* Start Material for this task *

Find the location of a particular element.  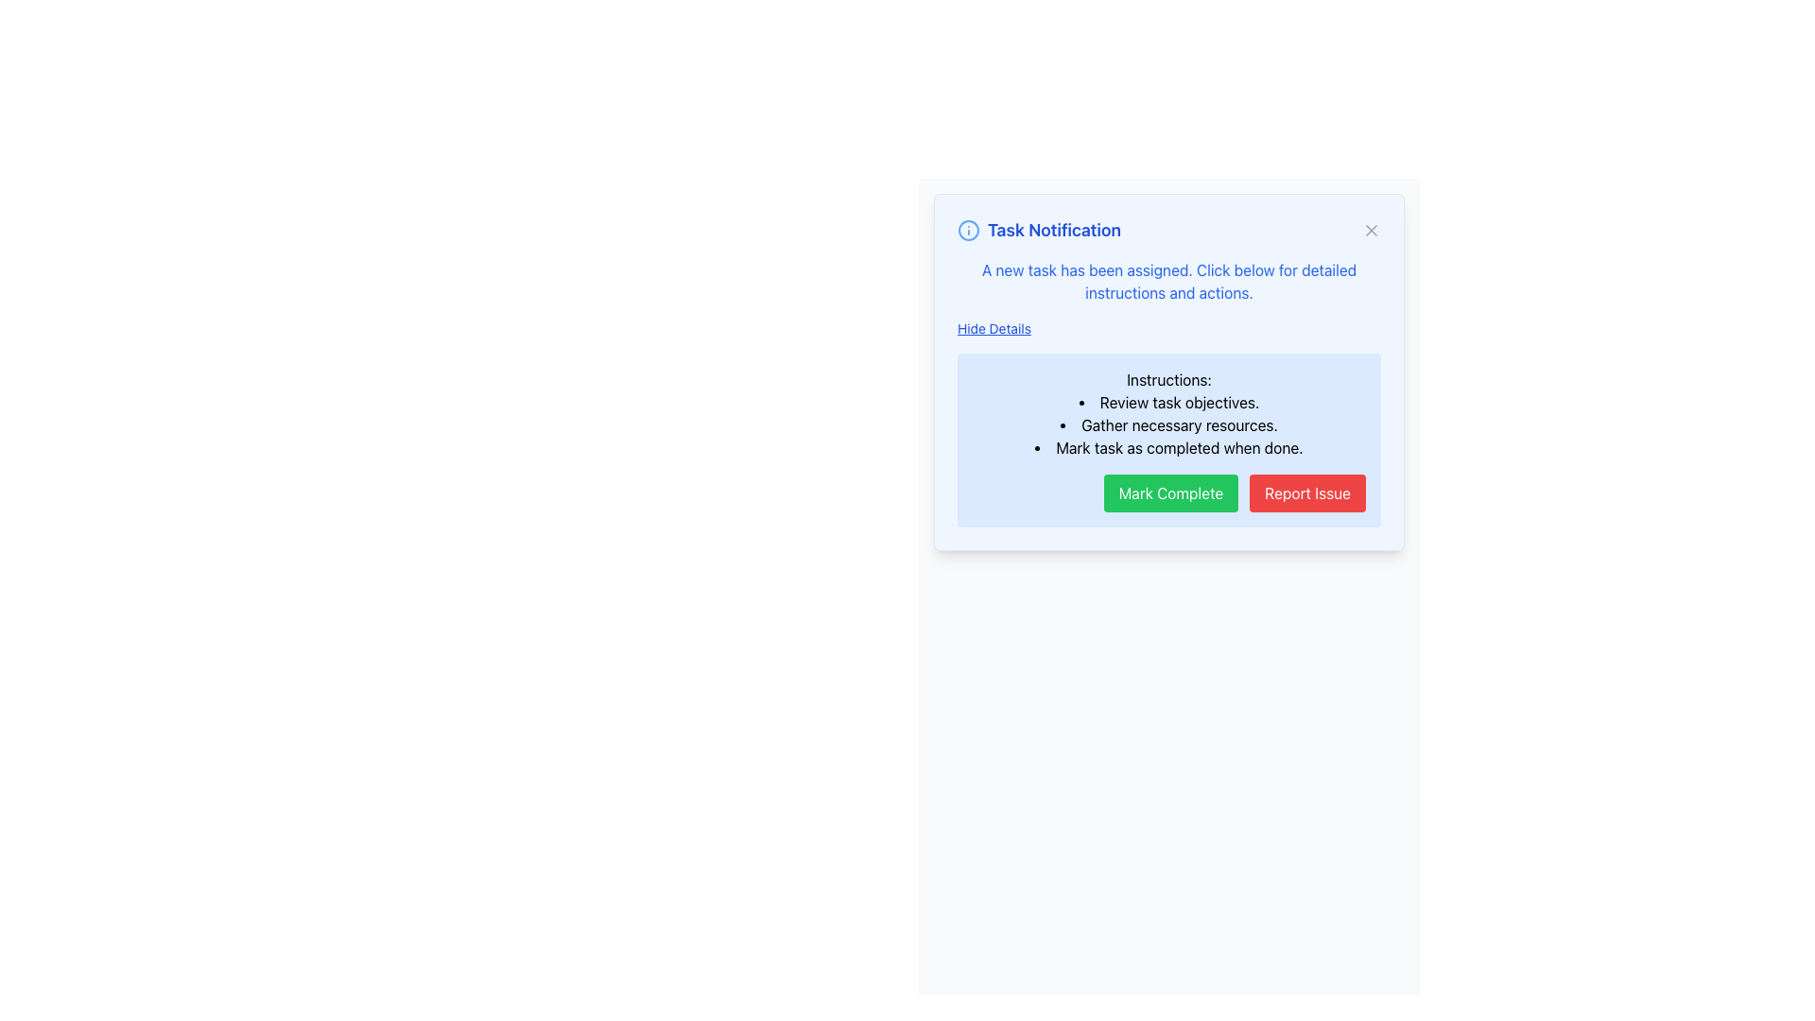

the 'Mark Complete' button with a green background and white text is located at coordinates (1169, 492).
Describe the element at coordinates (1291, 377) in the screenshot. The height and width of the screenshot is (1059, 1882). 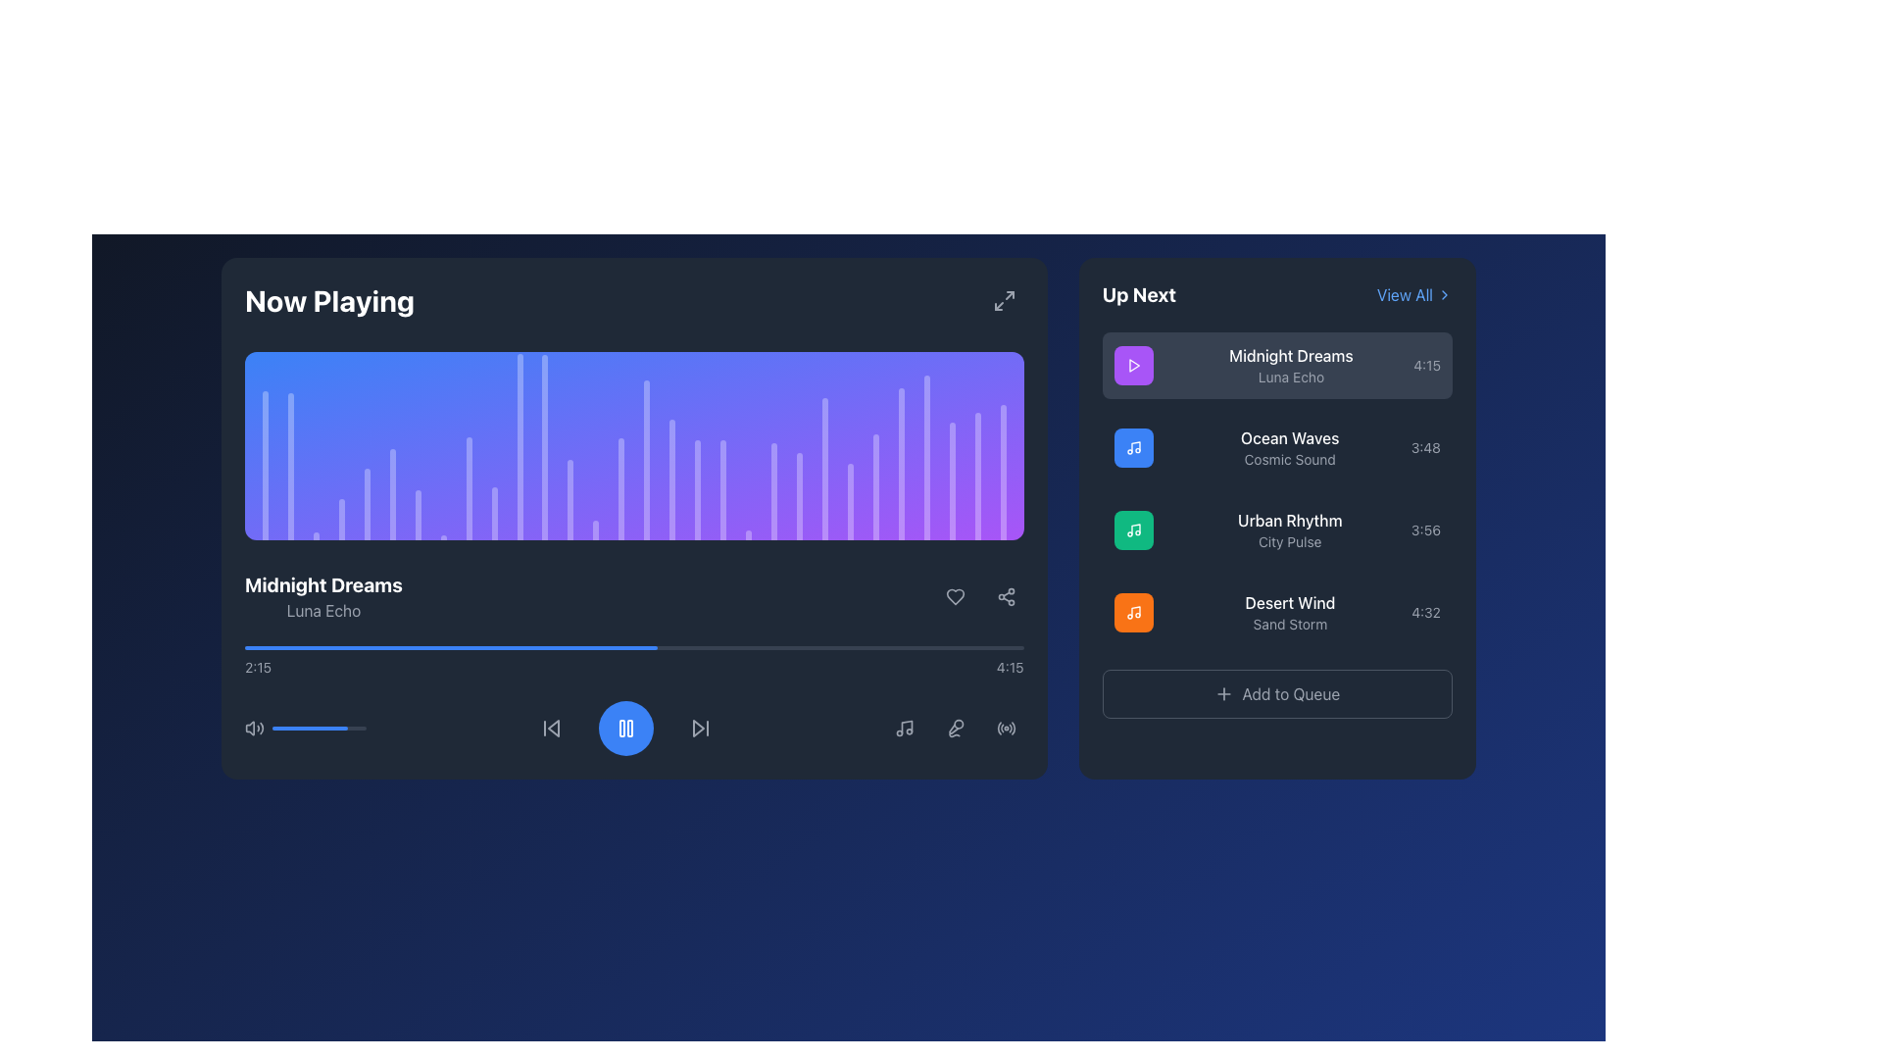
I see `the text label that describes additional information about 'Midnight Dreams', located below its title in the 'Up Next' list` at that location.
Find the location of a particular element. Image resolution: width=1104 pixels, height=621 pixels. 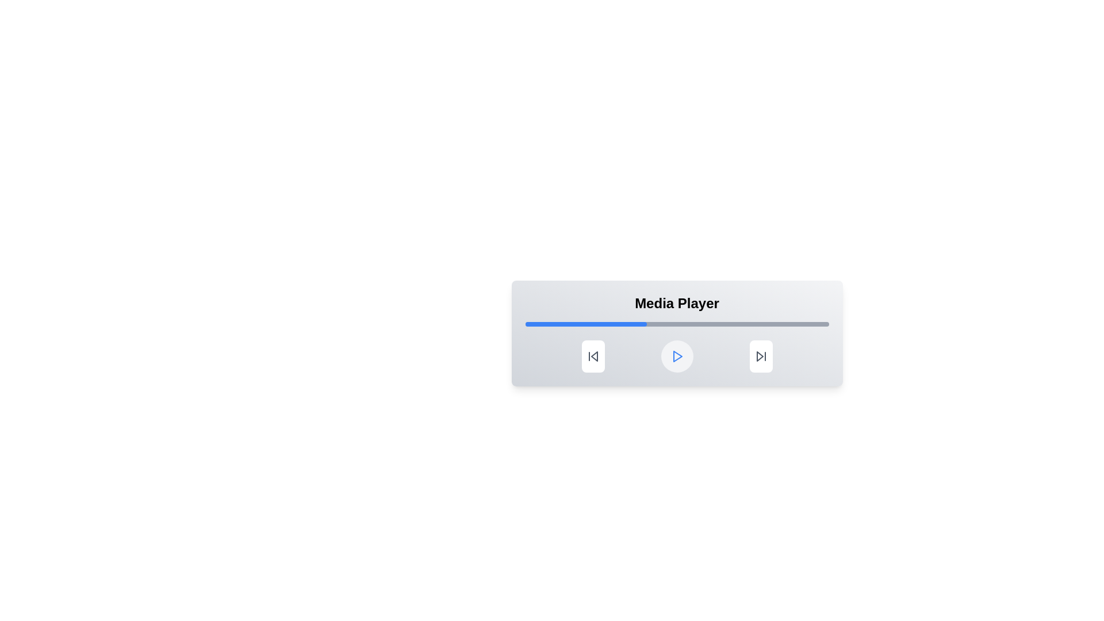

the progress bar is located at coordinates (774, 324).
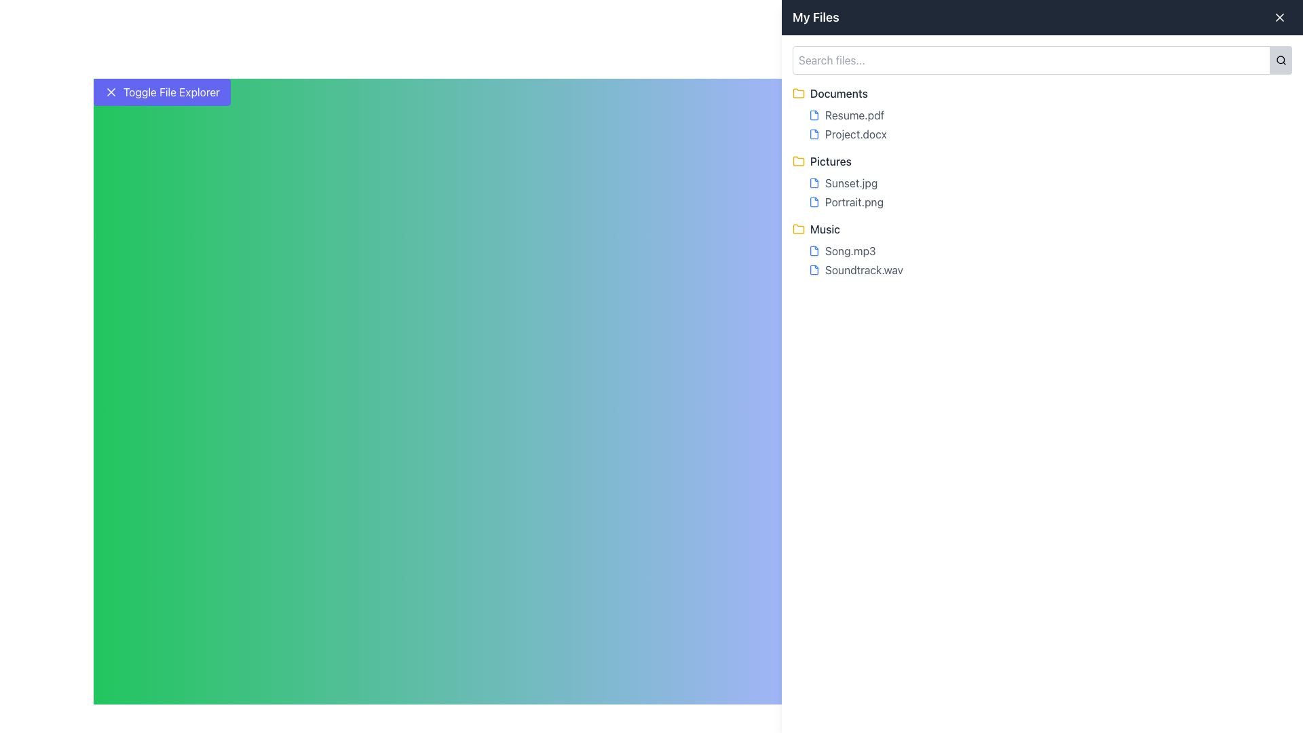 The image size is (1303, 733). Describe the element at coordinates (814, 269) in the screenshot. I see `the Soundtrack.wav file icon located in the Music folder` at that location.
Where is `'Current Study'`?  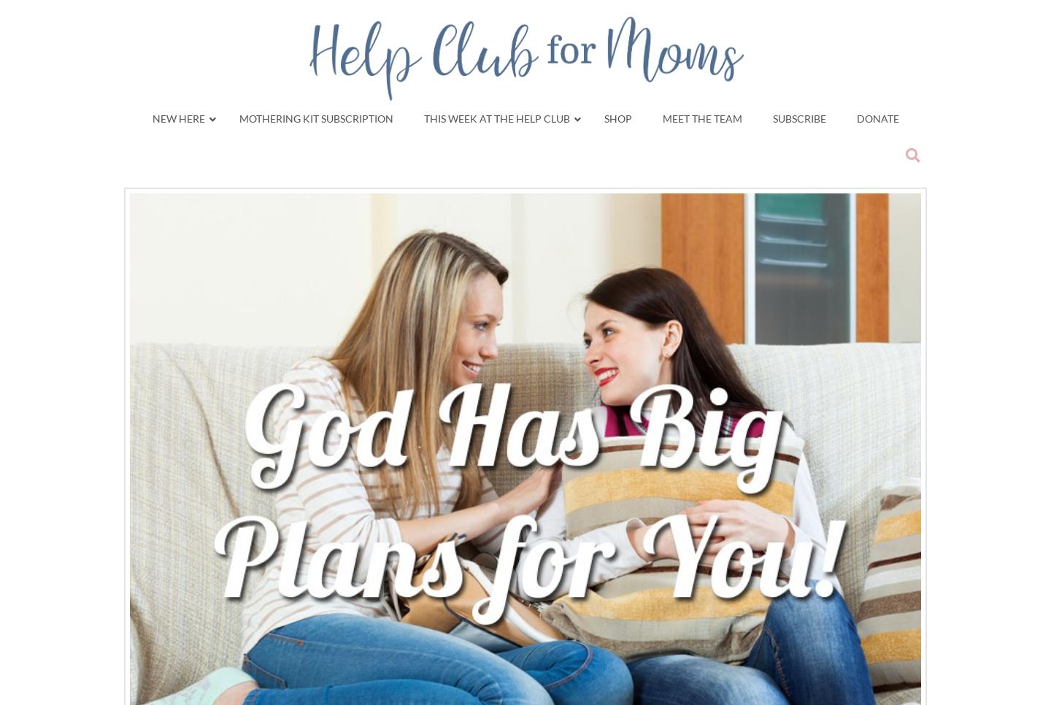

* End Material for this task *

◆ What needs to be done
Rewrite all of the items above, changing "particular element" to "specific element" and keeping everything else the same. Leave the pictures out.

◆ Result for this task
Find the location of a specific element.  

the 'Mark Complete' button with a green background and white text is located at coordinates (1169, 492).
Describe the element at coordinates (1291, 377) in the screenshot. The height and width of the screenshot is (1059, 1882). 
I see `the text label that describes additional information about 'Midnight Dreams', located below its title in the 'Up Next' list` at that location.
Find the location of a specific element. Image resolution: width=1104 pixels, height=621 pixels. 

the progress bar is located at coordinates (774, 324).
 The image size is (1303, 733). Describe the element at coordinates (814, 269) in the screenshot. I see `the Soundtrack.wav file icon located in the Music folder` at that location.
Where is `'Current Study'`?  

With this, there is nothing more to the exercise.